Marston’s argument is one that he has also presented in earlier articles, including “Unconditional Basic Income and transitioning to a low-carbon society” and “Greening the Australian Welfare State: Can Basic Income Play a Role?” (the latter is a chapter in the book Basic income in Australia and New Zealand, which he co-edited).

Additional Press

Gareth Hutchens, “Take basic income and short working week seriously, Greens think-tank urges“, The Guardian, December 8, 2016.

Cover Photo: Surfer at Australia’s Byron Bay, CC BY-NC-ND 2.0 Richard Rydge

UNITED KINGDOM: Channel 4 News’s economics editor refers BI in his new book

UNITED KINGDOM: Channel 4 News’s economics editor refers BI in his new book

Paul Mason, the award-winning economics editor of Channel 4 News, argues in favour of a basic income in his new book entitled PostCapitalism: A guide to our future, published in 30th July 2015 by Allen Lane, London.

 

Neoliberalism is broken, Mason argues, and we have the chance to create a new global economy which he calls ‘Postcapitalism’. He gives three reasons why this is possible: information technology is reducing the need for work; the abundance of information goods is  undermining the market-based pricing mechanism which relies on scarcity; collaborative production is rising.

 

A basic income play a key role in Mason’s argument for the transition from capitalism to post-capitalism.
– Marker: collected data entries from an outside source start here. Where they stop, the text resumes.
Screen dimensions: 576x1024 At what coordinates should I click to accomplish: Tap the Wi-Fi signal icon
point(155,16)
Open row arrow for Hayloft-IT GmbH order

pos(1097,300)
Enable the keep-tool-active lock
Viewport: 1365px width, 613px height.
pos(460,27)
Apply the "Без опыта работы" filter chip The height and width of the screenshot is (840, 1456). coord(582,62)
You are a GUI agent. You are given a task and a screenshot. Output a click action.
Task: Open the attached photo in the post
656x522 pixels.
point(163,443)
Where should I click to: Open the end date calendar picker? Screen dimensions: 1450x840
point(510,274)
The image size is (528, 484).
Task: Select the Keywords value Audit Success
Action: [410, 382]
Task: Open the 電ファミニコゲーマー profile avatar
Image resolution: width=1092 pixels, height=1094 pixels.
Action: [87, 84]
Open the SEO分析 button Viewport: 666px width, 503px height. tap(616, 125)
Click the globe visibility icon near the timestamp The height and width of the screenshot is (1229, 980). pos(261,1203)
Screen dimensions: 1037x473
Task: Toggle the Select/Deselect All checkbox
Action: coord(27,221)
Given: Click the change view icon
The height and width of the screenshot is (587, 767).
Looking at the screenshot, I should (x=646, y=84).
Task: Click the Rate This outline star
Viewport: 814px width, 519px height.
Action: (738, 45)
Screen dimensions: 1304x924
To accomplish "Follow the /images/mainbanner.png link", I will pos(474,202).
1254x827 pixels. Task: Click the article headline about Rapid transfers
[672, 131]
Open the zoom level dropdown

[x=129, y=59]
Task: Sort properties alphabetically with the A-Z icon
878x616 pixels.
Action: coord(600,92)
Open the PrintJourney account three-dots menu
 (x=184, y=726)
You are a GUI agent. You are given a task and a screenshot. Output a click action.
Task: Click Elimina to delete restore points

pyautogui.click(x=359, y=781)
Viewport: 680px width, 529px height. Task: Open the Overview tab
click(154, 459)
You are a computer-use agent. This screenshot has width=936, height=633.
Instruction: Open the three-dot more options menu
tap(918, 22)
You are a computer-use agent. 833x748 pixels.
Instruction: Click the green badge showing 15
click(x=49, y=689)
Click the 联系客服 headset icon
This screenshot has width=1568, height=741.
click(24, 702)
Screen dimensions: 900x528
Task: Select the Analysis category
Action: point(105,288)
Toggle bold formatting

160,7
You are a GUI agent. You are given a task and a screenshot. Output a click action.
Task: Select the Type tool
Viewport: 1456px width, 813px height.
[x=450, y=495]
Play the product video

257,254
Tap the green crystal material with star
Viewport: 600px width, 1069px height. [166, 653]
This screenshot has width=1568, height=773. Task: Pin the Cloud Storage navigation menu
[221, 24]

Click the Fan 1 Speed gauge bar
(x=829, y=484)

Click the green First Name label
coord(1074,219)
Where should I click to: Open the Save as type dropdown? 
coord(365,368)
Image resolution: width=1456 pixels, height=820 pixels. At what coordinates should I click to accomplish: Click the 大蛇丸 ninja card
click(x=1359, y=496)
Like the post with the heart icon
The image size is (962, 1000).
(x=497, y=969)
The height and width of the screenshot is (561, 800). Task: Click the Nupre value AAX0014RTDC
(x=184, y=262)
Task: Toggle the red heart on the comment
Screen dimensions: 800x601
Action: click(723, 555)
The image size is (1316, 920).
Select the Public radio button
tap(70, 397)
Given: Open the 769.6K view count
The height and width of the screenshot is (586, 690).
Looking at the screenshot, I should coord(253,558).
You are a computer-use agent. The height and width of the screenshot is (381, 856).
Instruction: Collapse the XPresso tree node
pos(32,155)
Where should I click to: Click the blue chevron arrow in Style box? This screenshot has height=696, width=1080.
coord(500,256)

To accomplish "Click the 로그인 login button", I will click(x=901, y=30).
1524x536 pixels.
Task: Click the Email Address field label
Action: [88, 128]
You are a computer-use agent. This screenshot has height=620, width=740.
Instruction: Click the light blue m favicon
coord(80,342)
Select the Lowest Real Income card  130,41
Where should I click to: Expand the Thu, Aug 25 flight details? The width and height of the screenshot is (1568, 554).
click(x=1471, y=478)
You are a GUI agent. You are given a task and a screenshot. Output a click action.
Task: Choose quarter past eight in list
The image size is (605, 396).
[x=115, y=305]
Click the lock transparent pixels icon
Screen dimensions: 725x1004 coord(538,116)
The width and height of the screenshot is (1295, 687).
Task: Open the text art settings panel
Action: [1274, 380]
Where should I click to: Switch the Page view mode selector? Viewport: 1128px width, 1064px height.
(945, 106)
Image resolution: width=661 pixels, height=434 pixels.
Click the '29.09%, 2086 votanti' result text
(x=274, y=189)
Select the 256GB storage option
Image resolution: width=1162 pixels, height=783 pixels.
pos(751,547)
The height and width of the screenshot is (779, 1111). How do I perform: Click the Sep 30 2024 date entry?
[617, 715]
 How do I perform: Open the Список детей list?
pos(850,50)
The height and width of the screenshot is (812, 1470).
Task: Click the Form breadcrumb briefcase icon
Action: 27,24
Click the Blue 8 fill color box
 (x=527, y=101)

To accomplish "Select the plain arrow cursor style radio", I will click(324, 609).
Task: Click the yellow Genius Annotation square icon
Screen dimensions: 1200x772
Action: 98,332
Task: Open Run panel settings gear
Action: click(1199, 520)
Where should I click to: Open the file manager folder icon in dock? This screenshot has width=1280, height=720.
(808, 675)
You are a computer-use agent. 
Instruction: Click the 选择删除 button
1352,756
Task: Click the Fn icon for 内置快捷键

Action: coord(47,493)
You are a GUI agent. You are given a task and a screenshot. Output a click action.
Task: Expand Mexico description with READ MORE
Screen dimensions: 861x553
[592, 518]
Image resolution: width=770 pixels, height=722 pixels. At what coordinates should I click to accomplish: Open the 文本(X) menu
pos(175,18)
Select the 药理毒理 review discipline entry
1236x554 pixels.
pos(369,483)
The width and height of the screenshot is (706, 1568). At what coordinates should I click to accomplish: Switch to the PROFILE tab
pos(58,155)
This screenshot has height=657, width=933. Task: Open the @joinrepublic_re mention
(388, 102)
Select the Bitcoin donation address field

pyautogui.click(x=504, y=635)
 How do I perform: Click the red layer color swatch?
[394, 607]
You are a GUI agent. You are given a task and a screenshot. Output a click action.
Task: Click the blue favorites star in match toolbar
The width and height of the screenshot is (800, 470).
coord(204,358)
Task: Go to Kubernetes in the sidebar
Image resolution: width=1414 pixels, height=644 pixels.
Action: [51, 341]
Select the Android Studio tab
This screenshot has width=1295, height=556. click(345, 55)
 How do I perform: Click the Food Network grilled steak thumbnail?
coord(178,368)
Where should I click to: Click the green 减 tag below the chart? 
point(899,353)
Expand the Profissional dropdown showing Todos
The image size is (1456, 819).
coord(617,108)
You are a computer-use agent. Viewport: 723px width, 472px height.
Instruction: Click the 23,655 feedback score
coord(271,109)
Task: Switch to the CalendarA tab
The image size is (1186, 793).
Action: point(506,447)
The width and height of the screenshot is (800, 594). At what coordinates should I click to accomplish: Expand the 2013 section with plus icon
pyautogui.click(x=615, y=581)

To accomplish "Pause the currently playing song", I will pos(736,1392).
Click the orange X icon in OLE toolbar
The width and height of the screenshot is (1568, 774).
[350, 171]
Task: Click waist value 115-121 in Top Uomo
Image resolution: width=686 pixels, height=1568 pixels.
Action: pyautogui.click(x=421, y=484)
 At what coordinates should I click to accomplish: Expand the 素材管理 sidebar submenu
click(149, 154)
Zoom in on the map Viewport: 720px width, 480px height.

Implementing it could ‘socialize the costs of automation’ by formalizing ‘the separation of work and wages’, while subsidizing ‘the transition to a shorter working week, or day, or life’.

 

What makes Mason’s argument unique among the many other existing arguments for a basic income, is that a basic income will be possible only during the process of transition and will disappear when the transition to post-capitalism is completed.

 

‘The ultimate aim is to reduce to a minimum the hours it takes to produce what humanity needs. Once this happens, the tax base in the market sector of the economy would be too small to pay for the basic income. Wages themselves would increasingly be either social – in the form of collectively provided – or disappear. So as a postcapitalist measure, the basic income is the first benefit in history whose success measure is that it shrinks to zero.’

 

Although Mason referred to a basic income in his contribution to the Guardian several months ago, this book locates a basic income in his wider perspective on history and the current state of capitalism as well as his design for future.